Though spam has been around since almost the beginning of email, it started to evolve in the 2010s to something far more malicious. The days of the Nigerian Prince email scams were long behind us. Now, there is a whole network of shadowy online hackers that leverage phishing to break into cloud-email accounts and a dark-web ecosystem that allows them to monetize those scams. Everyone, from individuals to the largest companies, is experiencing the attacks and seeing the risk.
The anti-spam solutions built were not designed well to block phishing. They relied on some natural language processing, but mostly rely on mass-senders and static block-lists. This is no longer efficient for phishing that is much more targeted by nature and leverages sophisticated obfuscation techniques specifically designed to trick the user and bypass the security layers.

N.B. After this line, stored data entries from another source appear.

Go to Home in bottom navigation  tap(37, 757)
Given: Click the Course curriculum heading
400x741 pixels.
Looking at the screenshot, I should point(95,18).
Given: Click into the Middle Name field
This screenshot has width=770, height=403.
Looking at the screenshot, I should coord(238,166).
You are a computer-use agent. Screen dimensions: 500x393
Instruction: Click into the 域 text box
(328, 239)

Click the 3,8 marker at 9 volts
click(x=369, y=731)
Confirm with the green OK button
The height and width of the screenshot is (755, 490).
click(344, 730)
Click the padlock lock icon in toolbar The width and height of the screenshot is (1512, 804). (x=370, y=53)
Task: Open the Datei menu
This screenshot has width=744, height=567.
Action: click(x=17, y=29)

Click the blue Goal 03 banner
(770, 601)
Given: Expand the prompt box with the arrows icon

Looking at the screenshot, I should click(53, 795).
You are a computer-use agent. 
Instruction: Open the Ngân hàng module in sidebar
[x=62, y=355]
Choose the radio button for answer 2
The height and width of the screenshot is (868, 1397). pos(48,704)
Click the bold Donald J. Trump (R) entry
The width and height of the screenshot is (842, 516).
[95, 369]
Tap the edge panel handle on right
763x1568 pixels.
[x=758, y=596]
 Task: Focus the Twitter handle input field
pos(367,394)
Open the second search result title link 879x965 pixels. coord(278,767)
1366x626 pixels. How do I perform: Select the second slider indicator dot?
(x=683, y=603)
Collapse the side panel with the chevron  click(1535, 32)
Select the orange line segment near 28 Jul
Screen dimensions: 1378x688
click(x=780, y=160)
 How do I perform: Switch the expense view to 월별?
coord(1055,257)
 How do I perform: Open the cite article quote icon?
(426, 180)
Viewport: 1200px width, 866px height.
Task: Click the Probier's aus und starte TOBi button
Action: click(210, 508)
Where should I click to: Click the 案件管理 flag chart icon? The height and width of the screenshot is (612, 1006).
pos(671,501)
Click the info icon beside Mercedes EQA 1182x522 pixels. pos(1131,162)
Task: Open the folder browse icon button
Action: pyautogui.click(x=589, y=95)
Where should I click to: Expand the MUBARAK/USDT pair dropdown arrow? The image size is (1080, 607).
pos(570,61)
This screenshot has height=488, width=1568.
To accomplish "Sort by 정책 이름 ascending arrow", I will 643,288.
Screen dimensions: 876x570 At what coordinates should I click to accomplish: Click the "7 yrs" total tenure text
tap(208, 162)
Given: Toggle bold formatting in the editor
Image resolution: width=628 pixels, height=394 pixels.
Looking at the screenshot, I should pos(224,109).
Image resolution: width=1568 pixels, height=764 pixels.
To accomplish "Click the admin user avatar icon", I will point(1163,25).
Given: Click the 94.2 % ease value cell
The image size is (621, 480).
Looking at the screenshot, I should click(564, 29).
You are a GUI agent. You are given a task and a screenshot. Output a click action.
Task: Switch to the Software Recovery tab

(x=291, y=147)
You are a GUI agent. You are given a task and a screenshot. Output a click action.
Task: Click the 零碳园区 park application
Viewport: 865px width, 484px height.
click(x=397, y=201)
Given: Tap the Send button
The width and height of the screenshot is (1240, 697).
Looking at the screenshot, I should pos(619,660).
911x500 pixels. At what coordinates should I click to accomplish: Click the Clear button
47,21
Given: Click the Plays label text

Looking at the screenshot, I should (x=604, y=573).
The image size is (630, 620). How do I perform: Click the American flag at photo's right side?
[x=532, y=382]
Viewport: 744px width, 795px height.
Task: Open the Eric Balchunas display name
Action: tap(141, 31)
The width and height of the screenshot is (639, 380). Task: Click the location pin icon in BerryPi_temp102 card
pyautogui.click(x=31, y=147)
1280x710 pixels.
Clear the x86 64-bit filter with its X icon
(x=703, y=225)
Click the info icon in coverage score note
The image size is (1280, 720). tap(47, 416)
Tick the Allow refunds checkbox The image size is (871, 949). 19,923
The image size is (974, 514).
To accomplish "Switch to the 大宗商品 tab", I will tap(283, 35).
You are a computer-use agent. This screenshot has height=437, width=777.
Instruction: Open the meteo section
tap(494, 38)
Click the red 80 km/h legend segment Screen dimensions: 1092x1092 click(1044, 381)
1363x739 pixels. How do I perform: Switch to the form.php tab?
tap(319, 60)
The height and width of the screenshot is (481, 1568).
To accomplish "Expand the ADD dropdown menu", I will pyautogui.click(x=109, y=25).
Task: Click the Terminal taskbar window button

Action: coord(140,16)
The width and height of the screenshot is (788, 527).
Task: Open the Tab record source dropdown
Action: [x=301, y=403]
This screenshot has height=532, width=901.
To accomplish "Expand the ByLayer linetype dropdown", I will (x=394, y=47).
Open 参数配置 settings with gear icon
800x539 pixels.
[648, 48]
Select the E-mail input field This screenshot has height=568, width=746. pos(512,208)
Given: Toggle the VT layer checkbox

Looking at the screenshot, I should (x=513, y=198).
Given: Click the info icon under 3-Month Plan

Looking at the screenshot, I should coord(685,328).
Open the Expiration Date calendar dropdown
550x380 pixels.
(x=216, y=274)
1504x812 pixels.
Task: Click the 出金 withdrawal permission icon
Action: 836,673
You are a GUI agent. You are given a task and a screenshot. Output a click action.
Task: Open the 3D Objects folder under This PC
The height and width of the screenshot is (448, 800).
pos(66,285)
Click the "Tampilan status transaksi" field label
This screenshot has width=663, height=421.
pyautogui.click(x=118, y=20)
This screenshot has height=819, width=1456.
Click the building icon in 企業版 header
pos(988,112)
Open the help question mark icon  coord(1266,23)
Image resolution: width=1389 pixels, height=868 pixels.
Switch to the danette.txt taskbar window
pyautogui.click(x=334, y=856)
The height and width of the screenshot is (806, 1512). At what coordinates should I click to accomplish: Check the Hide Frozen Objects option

More than 90% of all enterprise breaches start with a phishing email, making it by far the predominant method hackers use to infiltrate companies, and it continues to grow to record numbers with another 15% increase in 2020. Despite this, the way that many companies secure their email hasn't changed. Even though most companies have moved to cloud-based email (Microsoft 365 or G-Suite), they still rely on legacy email gateways to secure their email. Despite the failure of this architecture to secure their cloud email and despite the increasing financial cost associated with phishing attacks, many companies are still protecting their email the same way they did when the email was hosted on-premise.
For on-premise email, the email server sat in a data center, protected by a security stack designed specifically for on-premise email. The main security apparatus was a Secure Email Gateway, now commonly referred to as Legacy Email Gateways (LEGs). For on-premise email, LEGs worked well. It utilizes a message transfer agent (MTA) to filter emails and work essentially as an email firewall for inbound email.
Fast forward to 2021; now, an estimated 70% of companies use cloud email services. This shift to the cloud has caused LEGs to be much less effective in protecting email because LEGs don't leverage default, cloud security and cannot stop internal attacks or learn the relationships between users at an organization. It’s a square peg into a round hole.
Because LEGs are no longer an effective way to protect email, it led to the development of a new approach. This new approach utilizes Application Programming Interfaces (API) to implement security. It has significant advantages over LEGs, including understanding the internal context needed, driven by innovative machine learning algorithms, to stop the most sophisticated attacks like Business Email Compromise attacks; visibility into account compromises; post-attack forensics and remediation, and, for some vendors, the ability to scan inline—after default email security from Microsoft or Google, but before the email reaches the inbox.
And because it connects via API, these solutions can also provide protection for the entirety of the business cloud suite, including applications like OneDrive, SharePoint, Teams, Google Drive and beyond the primary suite, to apps like Slack, Dropbox and more.
This new category is expanding rapidly, in large part because LEGs are unable to stop today's threat. This new category is still being defined, but it is currently being referred to as Cloud Email and Collaboration Security.
Now, with a single approval of an API, every line of cloud business communication can be secured.